Although transcription factors are prevalent among yeast prion proteins, the role of prion-mediated transcriptional regulation remains elusive. Here, we show that the yeast prion [SWI(+)] abolishes flocculin (FLO) gene expression and results in a complete loss of multicellularity. Further investigation demonstrates that besides Swi1, multiple other proteins essential for FLO expression, including Mss11, Sap30, and Msn1 also undergo conformational changes and become inactivated in [SWI(+)] cells. Moreover, the asparagine-rich region of Mss11 can exist as prion-like aggregates specifically in [SWI(+)] cells, which are SDS resistant, heritable, and curable, but become metastable after separation from [SWI(+)]. Our findings thus reveal a prion-mediated mechanism through which multiple regulators in a biological pathway can be inactivated.
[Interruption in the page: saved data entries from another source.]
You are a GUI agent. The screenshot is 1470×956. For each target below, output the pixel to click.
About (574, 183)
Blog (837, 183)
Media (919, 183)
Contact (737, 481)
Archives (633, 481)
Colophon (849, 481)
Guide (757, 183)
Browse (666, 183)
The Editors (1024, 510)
In combination with the partial loss-of-function phenotypes of [SWI(+)] cells on non-glucose sugar utilization, our data therefore demonstrate that a prion can influence distinct traits differently through multi-level regulations, providing insights into the biological roles of prions.

Highlights

  • Prions are self-perpetuating protein conformations that are often associated with protein misfolding, aggregation, and amyloidogenesis (Prusiner, 1998)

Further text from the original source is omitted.